### Given problem
In the forum thread about photo critiques, write out again the part that opens with the words "While I agree" and closes with "unpopular (Jun 9, 2012)", swapping "opinion" for "view".

### Reading passage
════════════════════

While I agree that not every picture is a picaso I'm trying to figure out why you have the almighty power to claim someone else's opinion to be wrong?  The one post that got me upset was a member writing "this photo should never have been posted" or something to that affect.  I'm sorry, but this pphoto may not have been to his standard however it may be the best that person had at the time.  To act as if he has final opinion is BS.  Point out where improvement is needed but leave your commentary out of it.  Just because you don't like it doesn't mean someone else might.


----------



## unpopular (Jun 9, 2012)

Schwettylens said:


> The fact is, people only leave comments when:
> 1. the photos are really bad
> 2. the photos are really good
> 3. posted by a really active member
> ...



YES! Except #3. I practically live here.


----------



## Nikon_Josh (Jun 9, 2012)

iPhoto17 said:


> whenever i post anything for C&C everyone focuses on the bad, i understand how important it is to know what needs to be fixed and corrected but to not say anything about a photo is good whatsoever is just insulting in my opinion.
> 
> its this that has shied me away from this for quite some time in search of more supportive ways to improve my skills



:lmao: I tell you why... BECAUSE you use iPhoto to process your images in and it sucks! Sorry couldn't resist! :lmao:


----------



## Dao (Jun 9, 2012)

This is my observation:

Post a photo and received a lot of negative comments = 
- The photo has a lot of issue or at least one major issue that even a beginner knows about it.
- Issue could be technical issue such as focus, exposure or how the photo was composed.
- A lot of work need to be done.

════════════════════

### Supplied material
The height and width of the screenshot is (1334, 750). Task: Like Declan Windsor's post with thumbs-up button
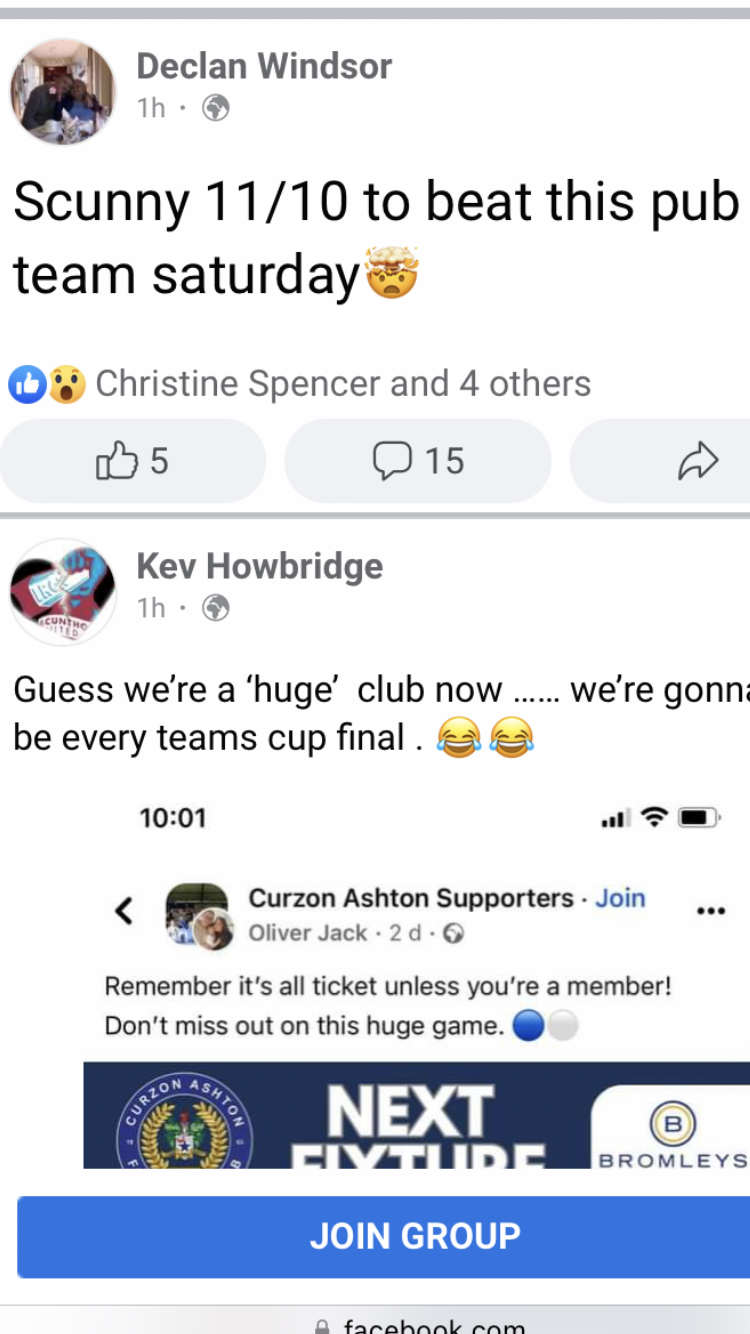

════════════════════

### Full solution
While I agree that not every picture is a picaso I'm trying to figure out why you have the almighty power to claim someone else's view to be wrong?  The one post that got me upset was a member writing "this photo should never have been posted" or something to that affect.  I'm sorry, but this pphoto may not have been to his standard however it may be the best that person had at the time.  To act as if he has final view is BS.  Point out where improvement is needed but leave your commentary out of it.  Just because you don't like it doesn't mean someone else might.


----------



## unpopular (Jun 9, 2012)